Por Comunicação Social TJSP – HS (texto) / AC (foto)

Valor foi fixado em R$ 1 milhão por dia.

A 12ª Vara da Fazenda Pública de São Paulo concedeu tutela antecipada para que os trabalhadores de empresas de transportes coletivos da Capital se abstenham de promover ou incitar a paralisação total ou parcial dos serviços de transporte ferroviário e metroviário, programada para esta sexta-feira (30). A multa diária estipulada é de R$ 1 milhão para cada sindicato que descumprir a determinação.

Na decisão, o juiz Adriano Marcos Laroca afirmou que a competência para decidir sobre a abusividade do direito de greve é da Justiça do Trabalho, mas, diante da urgência que a situação demanda, apreciou, excepcionalmente, o pedido formulado pelo Governo do Estado para evitar a paralisação, organizada por alguns sindicatos como forma de protesto contra as reformas trabalhista e previdenciária, em votação no Congresso Nacional.

De acordo com o magistrado, “a essencialidade do serviço público de transporte coletivo não impede o exercício do direito de greve, já que o legislador limitou o seu exercício apenas ‘àquelas que, não atendidas, coloquem em perigo iminente a sobrevivência, a saúde e a segurança da população’, ou seja, basicamente atividades ou serviços ligados à essencialidade médica e hospitalar, farmacêutica e à segurança pública.

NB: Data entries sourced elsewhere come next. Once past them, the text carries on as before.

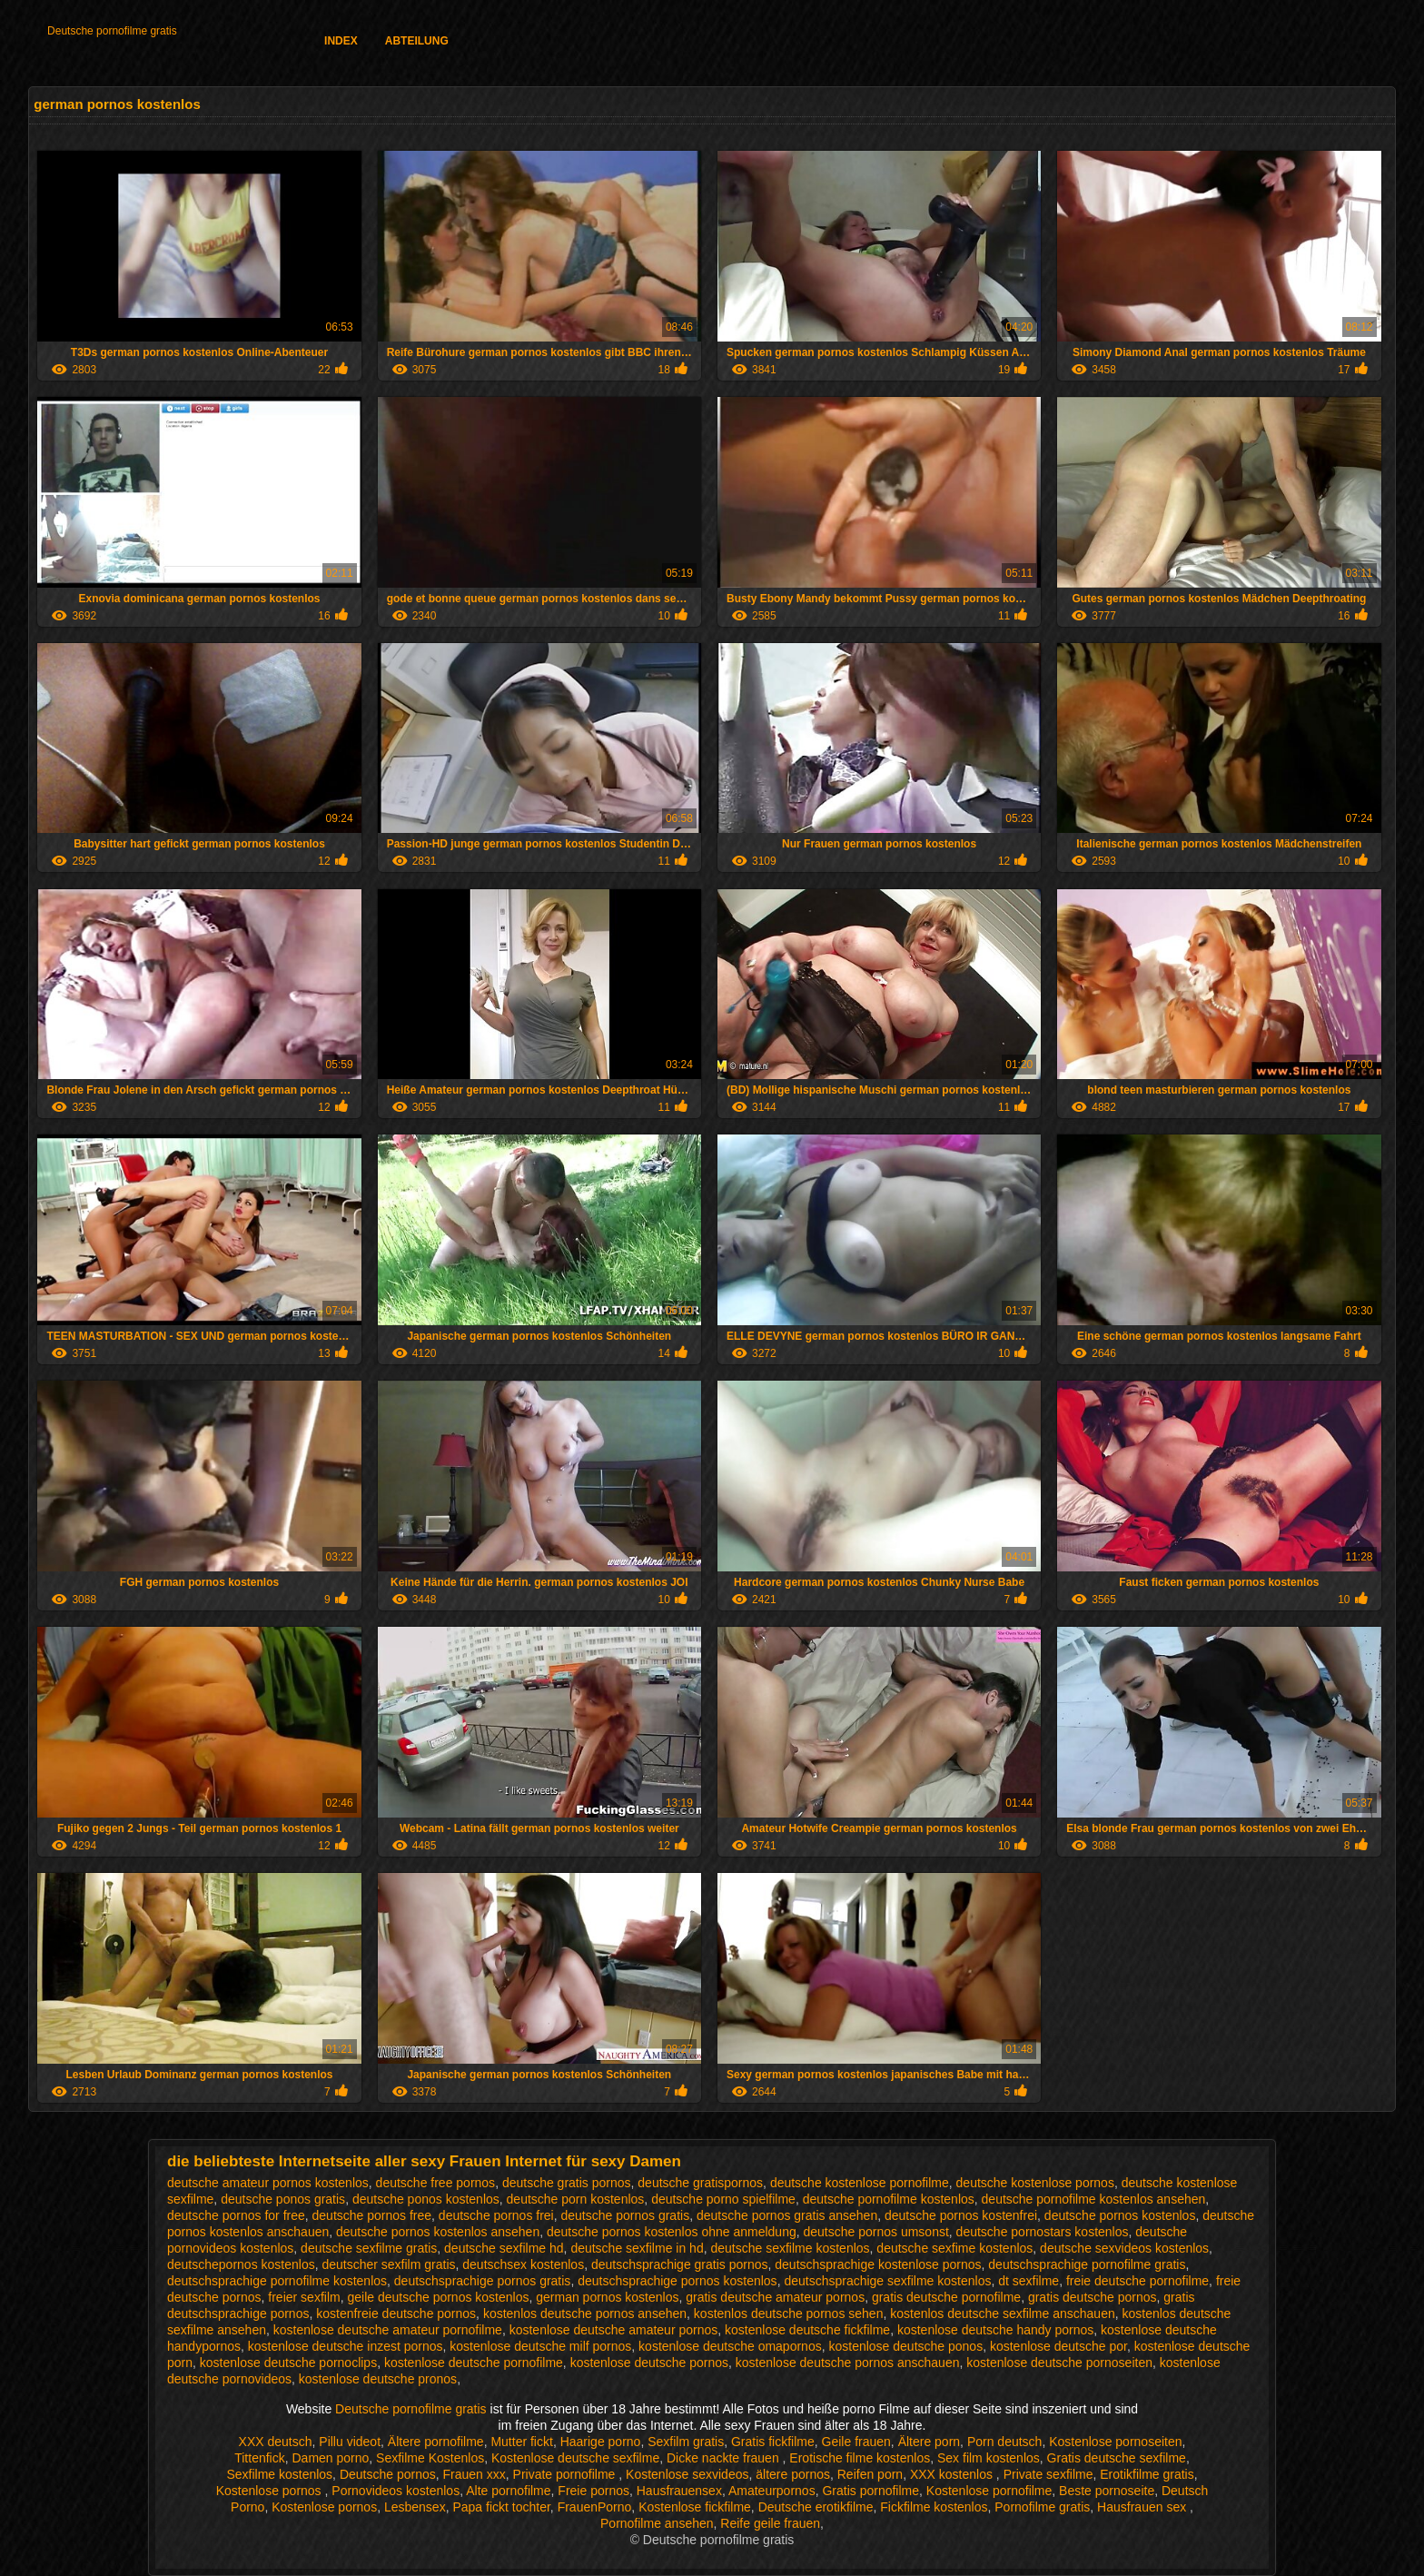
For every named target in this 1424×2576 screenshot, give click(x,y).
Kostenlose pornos (270, 2490)
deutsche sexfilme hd (504, 2248)
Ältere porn (929, 2441)
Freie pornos (593, 2490)
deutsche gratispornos (700, 2182)
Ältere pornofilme (436, 2441)
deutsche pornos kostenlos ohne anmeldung (671, 2231)
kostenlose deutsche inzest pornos (345, 2346)
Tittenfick (259, 2458)
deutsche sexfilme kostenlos (789, 2248)
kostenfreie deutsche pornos (396, 2313)
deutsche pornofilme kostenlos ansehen (1094, 2199)
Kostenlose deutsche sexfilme (575, 2458)
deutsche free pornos (436, 2182)
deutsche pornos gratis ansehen (787, 2215)
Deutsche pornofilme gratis (112, 31)
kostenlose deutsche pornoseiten (1059, 2362)
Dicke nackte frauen (725, 2458)
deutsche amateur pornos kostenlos (268, 2182)
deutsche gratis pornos (566, 2182)
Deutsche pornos (388, 2474)
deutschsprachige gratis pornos (679, 2264)
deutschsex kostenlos (523, 2264)
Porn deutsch (1005, 2441)
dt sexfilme (1028, 2281)
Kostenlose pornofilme (989, 2490)
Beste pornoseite (1106, 2490)
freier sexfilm (304, 2297)
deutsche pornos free (372, 2215)
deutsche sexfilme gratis (369, 2248)
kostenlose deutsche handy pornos (995, 2330)
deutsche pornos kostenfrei (961, 2215)
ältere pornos (793, 2474)
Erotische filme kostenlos (859, 2458)
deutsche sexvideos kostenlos (1124, 2248)
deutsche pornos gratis (625, 2215)
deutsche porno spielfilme (723, 2199)
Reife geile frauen (770, 2523)
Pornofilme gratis (1042, 2507)
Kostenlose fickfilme (694, 2507)
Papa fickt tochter (500, 2507)
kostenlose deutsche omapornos (730, 2346)
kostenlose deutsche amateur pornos (613, 2330)
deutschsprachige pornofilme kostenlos (277, 2281)
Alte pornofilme (508, 2490)
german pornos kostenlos (607, 2297)
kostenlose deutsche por (1058, 2346)
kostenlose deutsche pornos (649, 2362)
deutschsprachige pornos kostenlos (677, 2281)
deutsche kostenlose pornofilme (859, 2182)
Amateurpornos (772, 2490)
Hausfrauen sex (1143, 2507)
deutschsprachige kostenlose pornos (878, 2264)
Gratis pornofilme (870, 2490)
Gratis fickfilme (773, 2441)
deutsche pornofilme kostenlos (888, 2199)
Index (341, 41)
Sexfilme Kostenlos (430, 2458)
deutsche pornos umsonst (876, 2231)
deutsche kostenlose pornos (1035, 2182)
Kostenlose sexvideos (687, 2474)
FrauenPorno (595, 2507)
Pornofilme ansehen (657, 2523)
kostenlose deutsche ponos (905, 2346)
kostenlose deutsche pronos (378, 2379)
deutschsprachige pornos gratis (482, 2281)
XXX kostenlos (953, 2474)
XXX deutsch (275, 2441)
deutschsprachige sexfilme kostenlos (887, 2281)
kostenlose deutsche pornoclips (288, 2362)
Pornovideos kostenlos (395, 2490)
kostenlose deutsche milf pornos (540, 2346)
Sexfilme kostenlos (279, 2474)
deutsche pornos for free (236, 2215)
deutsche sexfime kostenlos (954, 2248)
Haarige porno (600, 2441)
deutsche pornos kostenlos (1120, 2215)
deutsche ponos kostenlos (425, 2199)
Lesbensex (415, 2507)
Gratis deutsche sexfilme (1116, 2458)
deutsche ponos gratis (283, 2199)
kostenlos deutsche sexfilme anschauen (1002, 2313)
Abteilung (417, 41)
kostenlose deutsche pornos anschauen (848, 2362)
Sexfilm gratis (686, 2441)
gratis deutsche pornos (1092, 2297)
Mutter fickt (521, 2441)
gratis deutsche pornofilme (946, 2297)
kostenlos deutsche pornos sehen (789, 2313)
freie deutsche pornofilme (1137, 2281)
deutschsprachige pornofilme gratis (1086, 2264)
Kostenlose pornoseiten (1115, 2441)
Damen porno (331, 2458)
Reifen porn (870, 2474)
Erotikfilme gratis (1146, 2474)
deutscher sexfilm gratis (388, 2264)
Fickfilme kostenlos (933, 2507)
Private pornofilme (566, 2474)
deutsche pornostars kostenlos (1042, 2231)
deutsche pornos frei (496, 2215)
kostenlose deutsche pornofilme (473, 2362)
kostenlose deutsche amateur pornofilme (387, 2330)
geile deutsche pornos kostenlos (438, 2297)
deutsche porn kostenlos (576, 2199)
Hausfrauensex (679, 2490)
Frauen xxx (474, 2474)
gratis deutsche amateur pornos (775, 2297)
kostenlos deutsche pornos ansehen (585, 2313)
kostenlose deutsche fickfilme (807, 2330)
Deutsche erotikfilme (816, 2507)
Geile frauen (856, 2441)
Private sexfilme (1048, 2474)
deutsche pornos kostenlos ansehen (437, 2231)
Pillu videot (350, 2441)
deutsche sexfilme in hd (636, 2248)
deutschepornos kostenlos (241, 2264)
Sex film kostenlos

Não se olvide que parte desses serviços serão prejudicados pela impossibilidade da locomoção dos funcionários ou servidores que utilizam o transporte coletivo”.

Linha 4 – Amarela do Metrô

Na tarde desta quinta-feira, o juiz Antonio Augusto Galvão de França, da 4ª Vara da Fazenda Pública da Capital, indeferiu liminar pleiteada pela Concessionária da Linha 4 do Metrô para evitar que representantes de sindicatos ligados aos trabalhadores de empresas de transportes metroviários promovam manifestações que impeçam ou restrinjam o acesso de usuários ao sistema da Linha Amarela do Metrô – funcionários da concessionária que administra o sistema não aderiram à paralisação prevista para esta sexta-feira.

Segundo o magistrado, não há provas de que os requeridos estão organizando qualquer atividade ilícita para o dia da greve, bem como “não é possível, pura e simplesmente, proibir toda e qualquer manifestação, notadamente por conta de situações ou condições de existência duvidosa, de indeterminada extensão e a fatos futuros, sob pena de ser gerado comando abstrato e normativo, típico da atividade legislativa e não jurisdicional”.